Alex oniugnip and I are in Phoenix, Arizona, apropos of nothing except that my grandpa Joe and his wife of thirteen years Joy live here and invited us to come visit for Thanksgiving. There are lots of cacti and twisty desert plants -- surprise! -- and it's hot during the day and really rather cool at night. This morning, we got out two dusty old road bikes that had been Joy's and her late husband Harry's many years ago, pumped up the tires, and took them for a spin through the neighborhood. Oranges, lemons, and limes are hanging voluptuously off the trees, and there's a giant copper statue of Barry Goldwater.
My grandpa is doing okay. He was diagnosed with a degenerative brain disease a few years ago, and I knew that he had good days and bad days, but I wasn't entirely sure what to expect when we came here. Happily, he's mostly the same old Grandpa Joe, although he's not as energetic as he used to be. Earlier today, the four of us went for a stroll around their neighborhood -- about two-thirds of a mile -- and Joy told us later that it was the longest walk she'd gotten him to go on in three years. He also has trouble remembering to drink enough water. I was having some last night and told him he should do the same. "I get told that eight times a day," he said to me. "Well," I shot back, "I'm telling you for the ninth time." It's pretty odd to be in this position of telling my grandfather what to do, but Joy approved. I really like Joy; she's keenly observant of people and relationships, and she has a unique perspective on my family. Yesterday, I happened to mention to her that Alex communicates with his mom a lot more often than I do with mine, and I wondered whether I was doing something wrong. "Well, you know, Lindsey," Joy said, "it's impossible to have a short conversation with your mom." I burst out laughing, but of course, it's entirely true; my mom and I only talk once every several weeks or so, but we're typically on the phone for hours when we do, whereas Alex and his mom have a short conversation a couple of times a week. It all evens out -- but it took Joy's pointing it out for me to realize that.
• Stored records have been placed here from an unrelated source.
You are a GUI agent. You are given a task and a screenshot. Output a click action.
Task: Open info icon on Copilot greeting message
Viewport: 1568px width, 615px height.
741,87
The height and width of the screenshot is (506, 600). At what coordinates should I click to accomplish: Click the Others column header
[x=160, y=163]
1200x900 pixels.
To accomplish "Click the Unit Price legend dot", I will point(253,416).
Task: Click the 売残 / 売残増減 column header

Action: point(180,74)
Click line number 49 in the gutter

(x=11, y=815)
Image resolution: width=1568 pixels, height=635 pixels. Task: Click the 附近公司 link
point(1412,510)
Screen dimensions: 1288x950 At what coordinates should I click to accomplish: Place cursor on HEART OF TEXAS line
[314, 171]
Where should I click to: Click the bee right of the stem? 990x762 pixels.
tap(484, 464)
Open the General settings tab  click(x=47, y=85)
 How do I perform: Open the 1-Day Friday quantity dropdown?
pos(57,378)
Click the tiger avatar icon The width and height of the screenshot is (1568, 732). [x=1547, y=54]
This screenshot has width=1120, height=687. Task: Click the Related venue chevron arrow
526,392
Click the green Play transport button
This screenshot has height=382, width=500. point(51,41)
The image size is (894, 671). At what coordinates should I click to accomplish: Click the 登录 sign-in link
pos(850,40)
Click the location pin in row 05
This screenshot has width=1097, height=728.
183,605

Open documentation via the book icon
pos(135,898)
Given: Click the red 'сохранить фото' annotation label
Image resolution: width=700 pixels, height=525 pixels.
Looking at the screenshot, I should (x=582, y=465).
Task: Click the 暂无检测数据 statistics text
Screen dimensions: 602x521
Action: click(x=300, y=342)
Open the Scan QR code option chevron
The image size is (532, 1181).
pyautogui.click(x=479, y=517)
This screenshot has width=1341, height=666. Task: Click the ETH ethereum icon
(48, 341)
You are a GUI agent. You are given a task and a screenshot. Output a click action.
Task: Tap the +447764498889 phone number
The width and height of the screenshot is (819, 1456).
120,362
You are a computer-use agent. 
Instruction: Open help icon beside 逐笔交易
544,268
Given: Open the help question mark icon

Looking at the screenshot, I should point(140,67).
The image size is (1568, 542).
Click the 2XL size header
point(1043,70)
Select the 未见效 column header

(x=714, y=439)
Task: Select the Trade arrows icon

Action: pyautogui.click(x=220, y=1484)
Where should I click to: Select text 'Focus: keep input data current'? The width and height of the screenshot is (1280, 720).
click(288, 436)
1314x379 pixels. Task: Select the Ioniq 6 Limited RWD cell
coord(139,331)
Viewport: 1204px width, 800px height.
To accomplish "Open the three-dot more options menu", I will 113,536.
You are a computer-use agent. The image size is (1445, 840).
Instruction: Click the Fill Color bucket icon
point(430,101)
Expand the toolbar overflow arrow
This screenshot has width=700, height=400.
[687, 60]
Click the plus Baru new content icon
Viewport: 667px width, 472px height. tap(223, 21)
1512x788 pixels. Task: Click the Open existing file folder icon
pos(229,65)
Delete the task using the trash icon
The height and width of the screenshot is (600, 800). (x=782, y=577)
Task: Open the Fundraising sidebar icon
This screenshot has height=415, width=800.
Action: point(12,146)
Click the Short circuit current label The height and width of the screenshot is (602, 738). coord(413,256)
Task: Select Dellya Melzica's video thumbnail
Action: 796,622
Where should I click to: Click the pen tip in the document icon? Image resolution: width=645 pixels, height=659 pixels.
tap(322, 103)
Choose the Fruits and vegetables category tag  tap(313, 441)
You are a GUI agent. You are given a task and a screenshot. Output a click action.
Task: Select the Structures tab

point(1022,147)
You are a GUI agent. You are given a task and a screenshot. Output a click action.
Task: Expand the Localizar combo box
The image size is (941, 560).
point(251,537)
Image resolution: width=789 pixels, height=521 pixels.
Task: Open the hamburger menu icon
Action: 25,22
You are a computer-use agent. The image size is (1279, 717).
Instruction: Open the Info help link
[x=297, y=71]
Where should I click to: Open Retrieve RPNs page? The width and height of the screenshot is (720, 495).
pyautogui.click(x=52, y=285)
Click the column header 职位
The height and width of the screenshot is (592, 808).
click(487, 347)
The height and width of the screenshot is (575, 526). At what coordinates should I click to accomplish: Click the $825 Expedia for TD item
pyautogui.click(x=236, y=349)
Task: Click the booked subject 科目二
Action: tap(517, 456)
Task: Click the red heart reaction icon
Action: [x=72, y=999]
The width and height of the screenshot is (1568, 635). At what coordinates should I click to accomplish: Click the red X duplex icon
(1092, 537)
We had Thanksgiving dinner with some friends of Joe and Joy's who live down the street. Their son works for the Department of State and travels all over the world, particularly to China. Alex asked him if it was hard to learn Mandarin, and his answer was an unqualified "Yes." He took intense courses six hours a day for a year and a half and has continued to work at it for the past five years. He's now married to a native speaker whose English is not so great, and he spent dinner alternating languages to converse either with her or with the rest of the table. Dinner was fantastic. People keep worrying about there not being anything for Alex and me to eat because *stage whisper* they're vegetarians, but the fact is, it just ain't that difficult.
It's strange, poking our heads out of the grad school cocoon to discover that it's the Holiday Season™. On Saturday, we'll return to Indiana for -- oh god -- just two more weeks of classes and one week of finals before the semester ends. At the moment, Aarthi kasuchi is graciously house- and cat-sitting for us and, I can only hope, engaging in extreme media consumption with the help of the fancy 32" LCD TV that we broke down and bought a few days ago. (I know, I know. But it's flat, so we can put it on the wall over the fireplace like we would a piece of art, meaning that the living room no longer has to contain a shrine to the TV.) Anyone want an old, heavy tube TV that Alex got for $40 on craigslist several years ago? ...Yeah, I didn't think so.